--- START Task input ---
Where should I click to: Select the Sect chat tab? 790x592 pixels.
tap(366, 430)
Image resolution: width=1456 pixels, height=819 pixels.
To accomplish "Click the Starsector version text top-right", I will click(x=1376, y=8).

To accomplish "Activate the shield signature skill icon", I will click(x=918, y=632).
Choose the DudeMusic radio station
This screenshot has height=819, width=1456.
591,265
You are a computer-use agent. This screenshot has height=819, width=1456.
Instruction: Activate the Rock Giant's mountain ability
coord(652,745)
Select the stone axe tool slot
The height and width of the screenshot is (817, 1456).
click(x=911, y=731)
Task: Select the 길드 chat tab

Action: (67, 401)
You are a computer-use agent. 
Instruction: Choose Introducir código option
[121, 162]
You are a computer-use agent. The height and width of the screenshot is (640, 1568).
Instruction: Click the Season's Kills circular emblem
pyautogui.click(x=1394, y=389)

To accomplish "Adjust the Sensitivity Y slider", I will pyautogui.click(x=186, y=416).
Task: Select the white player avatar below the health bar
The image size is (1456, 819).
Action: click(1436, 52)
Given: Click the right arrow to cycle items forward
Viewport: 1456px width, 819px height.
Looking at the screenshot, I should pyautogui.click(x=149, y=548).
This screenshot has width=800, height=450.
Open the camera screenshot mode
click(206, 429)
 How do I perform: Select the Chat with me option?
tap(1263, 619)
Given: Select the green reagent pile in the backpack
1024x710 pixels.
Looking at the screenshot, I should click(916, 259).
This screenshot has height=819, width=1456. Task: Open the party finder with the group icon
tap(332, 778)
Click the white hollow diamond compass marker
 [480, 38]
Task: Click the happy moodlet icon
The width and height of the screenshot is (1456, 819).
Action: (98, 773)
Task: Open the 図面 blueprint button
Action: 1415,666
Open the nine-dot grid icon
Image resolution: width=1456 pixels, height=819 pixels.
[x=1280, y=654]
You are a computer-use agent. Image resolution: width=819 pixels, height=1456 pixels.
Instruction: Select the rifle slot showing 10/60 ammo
--- END Task input ---
Goal of the exercise:
Recast every one of the records above as a Markdown table with the columns Row and Line. Number each non-blank line in order and skip the blank ones.

Exercise solution:
| Row | Line |
|---|---|
| 1 | Where should I click to: Select the Sect chat tab? 790x592 pixels. |
| 2 | tap(366, 430) |
| 3 | Image resolution: width=1456 pixels, height=819 pixels. |
| 4 | To accomplish "Click the Starsector version text top-right", I will click(x=1376, y=8). |
| 5 | To accomplish "Activate the shield signature skill icon", I will click(x=918, y=632). |
| 6 | Choose the DudeMusic radio station |
| 7 | This screenshot has height=819, width=1456. |
| 8 | 591,265 |
| 9 | You are a computer-use agent. This screenshot has height=819, width=1456. |
| 10 | Instruction: Activate the Rock Giant's mountain ability |
| 11 | coord(652,745) |
| 12 | Select the stone axe tool slot |
| 13 | The height and width of the screenshot is (817, 1456). |
| 14 | click(x=911, y=731) |
| 15 | Task: Select the 길드 chat tab |
| 16 | Action: (67, 401) |
| 17 | You are a computer-use agent.  |
| 18 | Instruction: Choose Introducir código option |
| 19 | [121, 162] |
| 20 | You are a computer-use agent. The height and width of the screenshot is (640, 1568). |
| 21 | Instruction: Click the Season's Kills circular emblem |
| 22 | pyautogui.click(x=1394, y=389) |
| 23 | To accomplish "Adjust the Sensitivity Y slider", I will pyautogui.click(x=186, y=416). |
| 24 | Task: Select the white player avatar below the health bar |
| 25 | The image size is (1456, 819). |
| 26 | Action: click(1436, 52) |
| 27 | Given: Click the right arrow to cycle items forward |
| 28 | Viewport: 1456px width, 819px height. |
| 29 | Looking at the screenshot, I should pyautogui.click(x=149, y=548). |
| 30 | This screenshot has width=800, height=450. |
| 31 | Open the camera screenshot mode |
| 32 | click(206, 429) |
| 33 |  How do I perform: Select the Chat with me option? |
| 34 | tap(1263, 619) |
| 35 | Given: Select the green reagent pile in the backpack |
| 36 | 1024x710 pixels. |
| 37 | Looking at the screenshot, I should click(916, 259). |
| 38 | This screenshot has height=819, width=1456. Task: Open the party finder with the group icon |
| 39 | tap(332, 778) |
| 40 | Click the white hollow diamond compass marker |
| 41 |  [480, 38] |
| 42 | Task: Click the happy moodlet icon |
| 43 | The width and height of the screenshot is (1456, 819). |
| 44 | Action: (98, 773) |
| 45 | Task: Open the 図面 blueprint button |
| 46 | Action: 1415,666 |
| 47 | Open the nine-dot grid icon |
| 48 | Image resolution: width=1456 pixels, height=819 pixels. |
| 49 | [x=1280, y=654] |
| 50 | You are a computer-use agent. Image resolution: width=819 pixels, height=1456 pixels. |
| 51 | Instruction: Select the rifle slot showing 10/60 ammo |